ZLoader惡意軟體的核心是銀行木馬,從受感染的系統中竊取受害者的cookie、密碼和其他個人敏感資訊。據稱,截至 2022 年 1 月 2 日,ZLoader惡意軟體已在 111 個國家和地區傳播。
攻擊流程從誘騙使用者安裝名為 Atera 的合法企業遠端監控軟體開始,使用它上傳和下載任意檔案以及執行惡意指令碼。但是,分發安裝程式檔案的確切模式目前仍然未知。
其中一個檔案用於向 Windows Defender 新增排除項,而第二個檔案繼續檢索和執行下一階段的有效攻擊載荷,包括一個名為 appContast.dll 的 DLL 檔案,該檔案又用於執行 ZLoader 二進位制檔案 9092.dll 。
值得注意的是,appContast.dll 不僅由微軟使用有效證書進行簽名,而且該檔案最初是一個應用程式解析器模組 AppResolver.dll,已被調整並注入惡意指令碼以載入最後階段的惡意軟體。
這可以透過利用漏洞號為 CVE-2013-3900 的已知漏洞(一個 WinVerifyTrust 簽名驗證漏洞)實現,該漏洞允許遠端攻擊者透過對檔案進行足夠細微的更改而不撤銷檔案的有效性,透過特製的可移植可執行檔案執行任意程式碼電子簽名。

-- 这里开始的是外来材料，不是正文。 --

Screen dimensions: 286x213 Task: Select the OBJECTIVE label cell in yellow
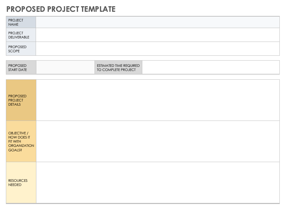pos(21,141)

根據網路安全行業門戶「極牛網」GEEKNB.COM的梳理,儘管微軟在 2013 年修復了這個漏洞,但卻在 2014 年 7 月表示不再將更嚴格的驗證行為作為 Windows 支援版本的預設功能,將其作為可選功能提供。換句話說,預設情況下禁用了此修復程式,這使惡意軟體依然能夠修改簽名檔案。